• [Extracted information]:
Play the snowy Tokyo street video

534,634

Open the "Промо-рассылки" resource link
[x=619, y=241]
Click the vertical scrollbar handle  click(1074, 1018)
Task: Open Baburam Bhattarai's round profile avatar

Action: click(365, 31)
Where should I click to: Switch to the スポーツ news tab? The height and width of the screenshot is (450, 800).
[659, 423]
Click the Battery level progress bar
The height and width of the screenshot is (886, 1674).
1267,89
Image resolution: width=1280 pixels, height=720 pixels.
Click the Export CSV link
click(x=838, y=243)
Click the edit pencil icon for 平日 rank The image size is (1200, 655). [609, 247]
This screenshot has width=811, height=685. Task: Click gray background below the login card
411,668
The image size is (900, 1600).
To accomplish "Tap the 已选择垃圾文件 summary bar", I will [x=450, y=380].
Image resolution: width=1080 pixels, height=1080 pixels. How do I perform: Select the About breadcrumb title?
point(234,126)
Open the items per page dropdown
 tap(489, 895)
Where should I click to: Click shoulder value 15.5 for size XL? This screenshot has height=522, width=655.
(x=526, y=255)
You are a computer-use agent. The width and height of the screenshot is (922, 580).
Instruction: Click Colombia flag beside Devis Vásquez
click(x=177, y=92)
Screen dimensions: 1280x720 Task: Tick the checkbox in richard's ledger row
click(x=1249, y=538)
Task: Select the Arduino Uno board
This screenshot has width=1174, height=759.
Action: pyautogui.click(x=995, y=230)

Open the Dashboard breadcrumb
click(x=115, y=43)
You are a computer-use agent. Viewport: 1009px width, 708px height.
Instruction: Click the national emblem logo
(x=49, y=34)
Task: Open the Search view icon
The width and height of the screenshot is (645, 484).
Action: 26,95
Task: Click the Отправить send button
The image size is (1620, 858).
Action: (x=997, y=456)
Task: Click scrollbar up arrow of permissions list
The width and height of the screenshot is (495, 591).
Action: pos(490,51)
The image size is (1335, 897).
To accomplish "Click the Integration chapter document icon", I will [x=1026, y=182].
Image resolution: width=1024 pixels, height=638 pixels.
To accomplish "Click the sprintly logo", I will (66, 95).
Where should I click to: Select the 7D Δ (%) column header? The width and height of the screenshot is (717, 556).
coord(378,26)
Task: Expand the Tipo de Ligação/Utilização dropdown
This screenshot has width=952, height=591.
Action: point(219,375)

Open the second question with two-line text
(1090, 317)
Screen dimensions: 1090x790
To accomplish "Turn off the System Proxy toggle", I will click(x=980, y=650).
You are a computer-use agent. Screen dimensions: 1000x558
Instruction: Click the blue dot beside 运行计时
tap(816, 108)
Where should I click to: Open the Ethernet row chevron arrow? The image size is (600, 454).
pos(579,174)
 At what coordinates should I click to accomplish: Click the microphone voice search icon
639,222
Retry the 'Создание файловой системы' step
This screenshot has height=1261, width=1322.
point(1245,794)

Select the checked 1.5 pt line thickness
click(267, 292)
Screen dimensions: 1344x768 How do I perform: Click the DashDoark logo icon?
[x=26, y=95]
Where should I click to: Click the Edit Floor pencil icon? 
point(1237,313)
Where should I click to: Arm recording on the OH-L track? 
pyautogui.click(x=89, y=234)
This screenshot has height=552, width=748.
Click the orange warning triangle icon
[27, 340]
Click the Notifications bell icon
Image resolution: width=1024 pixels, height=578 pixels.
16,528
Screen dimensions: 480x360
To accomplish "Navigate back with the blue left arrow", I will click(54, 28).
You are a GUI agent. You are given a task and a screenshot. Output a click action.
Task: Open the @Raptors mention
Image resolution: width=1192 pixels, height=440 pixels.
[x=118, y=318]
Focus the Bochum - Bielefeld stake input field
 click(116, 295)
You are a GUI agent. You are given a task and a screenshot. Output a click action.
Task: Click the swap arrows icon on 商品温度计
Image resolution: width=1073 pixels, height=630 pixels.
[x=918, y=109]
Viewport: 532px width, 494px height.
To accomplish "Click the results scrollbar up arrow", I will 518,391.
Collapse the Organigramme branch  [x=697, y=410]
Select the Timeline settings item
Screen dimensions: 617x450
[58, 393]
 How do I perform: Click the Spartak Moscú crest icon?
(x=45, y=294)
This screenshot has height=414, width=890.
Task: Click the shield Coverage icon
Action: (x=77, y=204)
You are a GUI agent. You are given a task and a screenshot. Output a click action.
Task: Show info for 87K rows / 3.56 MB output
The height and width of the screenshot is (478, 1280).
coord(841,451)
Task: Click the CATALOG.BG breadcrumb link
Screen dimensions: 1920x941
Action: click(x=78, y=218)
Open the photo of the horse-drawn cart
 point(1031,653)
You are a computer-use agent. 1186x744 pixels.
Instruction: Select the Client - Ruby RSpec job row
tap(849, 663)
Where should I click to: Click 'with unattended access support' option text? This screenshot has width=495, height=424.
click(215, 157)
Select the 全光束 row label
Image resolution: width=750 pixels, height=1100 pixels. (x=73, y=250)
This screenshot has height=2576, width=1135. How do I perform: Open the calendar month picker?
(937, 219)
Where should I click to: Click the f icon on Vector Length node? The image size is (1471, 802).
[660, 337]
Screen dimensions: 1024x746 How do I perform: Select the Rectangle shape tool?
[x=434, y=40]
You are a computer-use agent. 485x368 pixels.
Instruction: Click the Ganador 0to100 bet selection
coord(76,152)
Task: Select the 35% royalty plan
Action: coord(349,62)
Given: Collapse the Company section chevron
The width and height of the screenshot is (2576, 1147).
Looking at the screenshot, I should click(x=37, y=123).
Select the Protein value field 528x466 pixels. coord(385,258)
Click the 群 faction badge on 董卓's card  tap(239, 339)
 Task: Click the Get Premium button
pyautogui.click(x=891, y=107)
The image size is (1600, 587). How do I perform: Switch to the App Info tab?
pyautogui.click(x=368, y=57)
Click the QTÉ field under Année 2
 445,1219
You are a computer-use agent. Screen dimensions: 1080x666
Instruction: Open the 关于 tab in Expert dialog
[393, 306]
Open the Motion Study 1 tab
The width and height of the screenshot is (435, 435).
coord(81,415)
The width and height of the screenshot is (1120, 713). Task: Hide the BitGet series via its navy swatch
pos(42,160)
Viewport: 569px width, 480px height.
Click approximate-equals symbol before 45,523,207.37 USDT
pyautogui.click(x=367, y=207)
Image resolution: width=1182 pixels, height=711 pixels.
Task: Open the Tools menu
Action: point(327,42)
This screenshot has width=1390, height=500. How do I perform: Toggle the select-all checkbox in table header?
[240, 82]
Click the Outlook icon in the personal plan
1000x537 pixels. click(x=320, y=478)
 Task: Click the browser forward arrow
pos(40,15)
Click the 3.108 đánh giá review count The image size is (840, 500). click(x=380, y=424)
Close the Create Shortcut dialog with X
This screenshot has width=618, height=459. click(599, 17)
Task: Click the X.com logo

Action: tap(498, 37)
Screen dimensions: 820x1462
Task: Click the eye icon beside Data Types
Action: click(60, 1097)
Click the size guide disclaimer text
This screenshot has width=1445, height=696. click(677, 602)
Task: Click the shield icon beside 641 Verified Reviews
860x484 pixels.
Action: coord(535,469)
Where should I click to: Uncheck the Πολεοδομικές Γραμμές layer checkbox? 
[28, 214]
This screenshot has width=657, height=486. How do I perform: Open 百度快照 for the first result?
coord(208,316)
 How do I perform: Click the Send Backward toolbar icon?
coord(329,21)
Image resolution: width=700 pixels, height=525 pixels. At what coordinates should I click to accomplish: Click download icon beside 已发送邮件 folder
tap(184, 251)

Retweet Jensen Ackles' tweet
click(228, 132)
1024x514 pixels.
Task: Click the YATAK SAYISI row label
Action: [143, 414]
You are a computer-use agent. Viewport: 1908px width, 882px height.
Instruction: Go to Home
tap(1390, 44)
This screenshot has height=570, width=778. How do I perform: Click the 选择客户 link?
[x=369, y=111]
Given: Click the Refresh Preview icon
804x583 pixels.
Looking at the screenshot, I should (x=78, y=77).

• [Assignment]: Word for word, restate the lines above from the line containing "Image resolution: width=1024 pixels, height=638" through the line containing "Screen dimensions: 480x360", with both included and nothing else.

• [The answer]:
Image resolution: width=1024 pixels, height=638 pixels.
To accomplish "Click the sprintly logo", I will (66, 95).
Where should I click to: Select the 7D Δ (%) column header? The width and height of the screenshot is (717, 556).
coord(378,26)
Task: Expand the Tipo de Ligação/Utilização dropdown
This screenshot has width=952, height=591.
Action: point(219,375)

Open the second question with two-line text
(1090, 317)
Screen dimensions: 1090x790
To accomplish "Turn off the System Proxy toggle", I will click(x=980, y=650).
You are a computer-use agent. Screen dimensions: 1000x558
Instruction: Click the blue dot beside 运行计时
tap(816, 108)
Where should I click to: Open the Ethernet row chevron arrow? The image size is (600, 454).
pos(579,174)
 At what coordinates should I click to accomplish: Click the microphone voice search icon
639,222
Retry the 'Создание файловой системы' step
This screenshot has height=1261, width=1322.
point(1245,794)

Select the checked 1.5 pt line thickness
click(267, 292)
Screen dimensions: 1344x768 How do I perform: Click the DashDoark logo icon?
[x=26, y=95]
Where should I click to: Click the Edit Floor pencil icon? 
point(1237,313)
Where should I click to: Arm recording on the OH-L track? 
pyautogui.click(x=89, y=234)
This screenshot has height=552, width=748.
Click the orange warning triangle icon
[27, 340]
Click the Notifications bell icon
Image resolution: width=1024 pixels, height=578 pixels.
16,528
Screen dimensions: 480x360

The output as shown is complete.